しかし今、ここにいる自分はひどく緩やかで、夏の終わりを告げるような心地よい外からの風や、木々の音や、月の光や、誰かの笑い声を染みるように感じている。柔らかいコーヒーの香りに包まれて犬を愛で、癖はあるが話しやすいマスターと言葉を交わす。
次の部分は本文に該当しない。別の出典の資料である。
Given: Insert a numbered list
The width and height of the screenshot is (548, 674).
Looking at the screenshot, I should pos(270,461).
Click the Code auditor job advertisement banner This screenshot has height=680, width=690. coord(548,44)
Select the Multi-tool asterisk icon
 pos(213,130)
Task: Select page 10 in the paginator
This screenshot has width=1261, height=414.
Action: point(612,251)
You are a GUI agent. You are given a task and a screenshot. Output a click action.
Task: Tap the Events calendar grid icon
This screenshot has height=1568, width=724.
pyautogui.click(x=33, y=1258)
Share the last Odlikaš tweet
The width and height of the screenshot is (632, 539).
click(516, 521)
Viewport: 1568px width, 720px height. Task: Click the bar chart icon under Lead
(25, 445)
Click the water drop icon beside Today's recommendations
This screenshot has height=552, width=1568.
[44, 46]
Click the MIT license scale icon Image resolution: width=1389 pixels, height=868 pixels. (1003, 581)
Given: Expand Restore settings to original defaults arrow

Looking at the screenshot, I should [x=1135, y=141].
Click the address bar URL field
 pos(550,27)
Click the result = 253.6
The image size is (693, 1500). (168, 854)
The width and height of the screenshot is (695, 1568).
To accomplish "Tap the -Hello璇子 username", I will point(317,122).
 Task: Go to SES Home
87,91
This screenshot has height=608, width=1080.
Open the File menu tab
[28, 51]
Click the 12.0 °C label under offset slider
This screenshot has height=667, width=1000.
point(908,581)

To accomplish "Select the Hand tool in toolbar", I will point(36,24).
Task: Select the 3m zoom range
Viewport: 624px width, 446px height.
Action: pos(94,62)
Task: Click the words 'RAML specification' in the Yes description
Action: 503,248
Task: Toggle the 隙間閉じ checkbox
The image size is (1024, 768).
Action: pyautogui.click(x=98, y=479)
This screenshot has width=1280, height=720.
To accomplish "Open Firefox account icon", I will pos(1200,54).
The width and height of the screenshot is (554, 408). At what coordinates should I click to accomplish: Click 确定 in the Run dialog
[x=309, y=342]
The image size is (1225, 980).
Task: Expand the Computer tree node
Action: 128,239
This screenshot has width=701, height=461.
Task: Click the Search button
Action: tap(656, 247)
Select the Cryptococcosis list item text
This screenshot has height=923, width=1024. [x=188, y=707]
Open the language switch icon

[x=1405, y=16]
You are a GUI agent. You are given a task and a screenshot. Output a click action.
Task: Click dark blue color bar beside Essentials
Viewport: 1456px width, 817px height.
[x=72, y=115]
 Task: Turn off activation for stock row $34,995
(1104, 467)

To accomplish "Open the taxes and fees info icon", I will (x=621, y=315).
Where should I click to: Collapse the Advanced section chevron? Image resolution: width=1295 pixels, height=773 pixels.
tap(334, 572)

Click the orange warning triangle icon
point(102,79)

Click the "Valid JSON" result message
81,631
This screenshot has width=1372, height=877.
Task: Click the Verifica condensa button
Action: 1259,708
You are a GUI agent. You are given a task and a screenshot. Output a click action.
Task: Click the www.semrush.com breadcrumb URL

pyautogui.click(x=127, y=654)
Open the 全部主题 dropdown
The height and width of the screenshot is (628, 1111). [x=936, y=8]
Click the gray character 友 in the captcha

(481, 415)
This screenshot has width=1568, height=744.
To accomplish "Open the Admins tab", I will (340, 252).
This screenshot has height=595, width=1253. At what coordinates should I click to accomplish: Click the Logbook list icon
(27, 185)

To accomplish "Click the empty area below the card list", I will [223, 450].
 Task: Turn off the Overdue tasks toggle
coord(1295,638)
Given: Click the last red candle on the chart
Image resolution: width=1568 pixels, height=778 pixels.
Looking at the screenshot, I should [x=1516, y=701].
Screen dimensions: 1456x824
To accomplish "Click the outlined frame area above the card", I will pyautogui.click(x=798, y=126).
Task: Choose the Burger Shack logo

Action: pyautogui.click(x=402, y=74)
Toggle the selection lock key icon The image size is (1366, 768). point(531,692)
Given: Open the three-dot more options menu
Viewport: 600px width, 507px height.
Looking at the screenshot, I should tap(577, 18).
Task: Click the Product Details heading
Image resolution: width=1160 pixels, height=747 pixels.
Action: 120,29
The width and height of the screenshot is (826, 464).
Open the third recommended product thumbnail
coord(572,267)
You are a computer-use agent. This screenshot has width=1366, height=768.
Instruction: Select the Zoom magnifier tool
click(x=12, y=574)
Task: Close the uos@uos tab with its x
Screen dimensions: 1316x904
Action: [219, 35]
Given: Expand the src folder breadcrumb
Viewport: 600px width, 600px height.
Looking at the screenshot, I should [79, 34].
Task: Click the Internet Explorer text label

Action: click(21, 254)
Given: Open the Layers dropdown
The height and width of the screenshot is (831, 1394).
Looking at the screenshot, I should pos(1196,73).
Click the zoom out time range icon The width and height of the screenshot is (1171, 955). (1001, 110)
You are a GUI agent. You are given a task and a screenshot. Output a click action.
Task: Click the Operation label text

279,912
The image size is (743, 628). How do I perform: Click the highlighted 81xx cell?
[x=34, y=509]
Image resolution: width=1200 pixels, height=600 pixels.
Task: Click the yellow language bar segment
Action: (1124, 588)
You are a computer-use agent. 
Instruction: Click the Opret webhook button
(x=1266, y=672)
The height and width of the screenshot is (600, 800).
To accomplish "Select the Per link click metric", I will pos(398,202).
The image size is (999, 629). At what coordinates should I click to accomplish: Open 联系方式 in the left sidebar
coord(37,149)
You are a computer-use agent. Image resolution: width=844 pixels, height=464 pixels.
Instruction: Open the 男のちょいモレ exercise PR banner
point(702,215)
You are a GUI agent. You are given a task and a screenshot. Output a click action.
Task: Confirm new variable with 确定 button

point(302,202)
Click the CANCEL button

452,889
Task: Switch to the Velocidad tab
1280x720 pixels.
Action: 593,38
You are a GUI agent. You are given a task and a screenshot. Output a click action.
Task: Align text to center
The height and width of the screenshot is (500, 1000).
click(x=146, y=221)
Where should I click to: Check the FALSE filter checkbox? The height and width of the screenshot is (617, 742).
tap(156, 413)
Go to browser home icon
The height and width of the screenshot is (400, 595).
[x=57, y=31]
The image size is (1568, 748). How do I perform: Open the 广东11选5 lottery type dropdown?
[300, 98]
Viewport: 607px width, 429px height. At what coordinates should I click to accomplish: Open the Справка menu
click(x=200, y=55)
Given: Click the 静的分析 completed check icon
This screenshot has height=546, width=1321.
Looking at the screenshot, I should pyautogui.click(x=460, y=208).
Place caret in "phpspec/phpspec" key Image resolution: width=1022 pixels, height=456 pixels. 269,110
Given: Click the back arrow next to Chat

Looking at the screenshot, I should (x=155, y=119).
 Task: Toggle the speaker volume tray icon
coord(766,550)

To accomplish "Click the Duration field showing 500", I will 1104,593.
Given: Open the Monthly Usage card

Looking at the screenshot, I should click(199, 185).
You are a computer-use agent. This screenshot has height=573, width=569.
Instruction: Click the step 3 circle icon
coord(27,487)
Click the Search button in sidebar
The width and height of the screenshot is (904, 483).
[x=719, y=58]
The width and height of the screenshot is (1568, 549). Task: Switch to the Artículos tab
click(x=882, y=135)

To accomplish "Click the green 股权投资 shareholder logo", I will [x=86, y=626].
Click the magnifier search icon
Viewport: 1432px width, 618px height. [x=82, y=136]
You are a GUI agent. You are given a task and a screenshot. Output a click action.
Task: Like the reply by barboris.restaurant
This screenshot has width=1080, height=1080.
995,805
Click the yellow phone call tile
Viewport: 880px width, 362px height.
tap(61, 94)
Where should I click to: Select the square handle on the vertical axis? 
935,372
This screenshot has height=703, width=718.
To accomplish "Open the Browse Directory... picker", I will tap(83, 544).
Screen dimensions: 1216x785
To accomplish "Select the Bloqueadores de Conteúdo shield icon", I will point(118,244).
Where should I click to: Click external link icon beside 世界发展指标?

なんでもない事のはずなのに、軋むように胸が苦しかった。
満月に気づく事もできなかった自分は、どれだけ余裕がなかったのだろう。
自分は辛かったのだと気付く。
今まで無自覚だったが、擦り切れるような日々に消耗していたのだ。
気付いたところで日々はまた巡るだろう。
働かなければ、大抵の人間は生きてはいけない。
それでも、それを自覚すらしなければ限界はどこかで訪れる。
息抜きすらせずにがむしゃらだった自分は、危うい事もあったのかもしれない。
孝介は息を深く吸って、静かに吐き出した。
「この店は、いい息抜きになりそうだ」
「嬉しいわ。だってあなた、最初はなんとなく張り詰めた空気だったもの。まあそれはそれで唆られたけど」
「いつから見てたんだ怖いな。でも確かに癒されてる。犬セラピーもあるし」
「いいことよ、それ。人生なんてね、どうやっても流れるものなんだから楽しまなきゃ損よ。多少ズルしながら生きてかなきゃやってらんないわ。ラクするためにズルしたり逃げたりサボったり犬を撫でたり好き放題しちゃえばいいわ」
「それはいいな」
「でしょ? それにここの常連、常識外れの自由人ばっかりだから、あなたも見習うといいわね」
だって、これから常連になるんでしょう?と、オネエの美中年がウィンクをする。
イラっとしない事もないが、憎めない。これがオネエの魅力なのかもしれない。
手元の裕次郎さんを愛でながら、久しぶりに心から孝介は笑う。
何かが劇的に変化したわけではない。
それでも、今を美しいと思えるようにもう少し気を抜いていこうと思えた。
これが孝介と『喫茶 裕次郎』との出会いだった。
その後常連になった孝介が、古参の常連達に揉みくちゃにされかけて殴り合い一歩までいったのはまた別の話だ。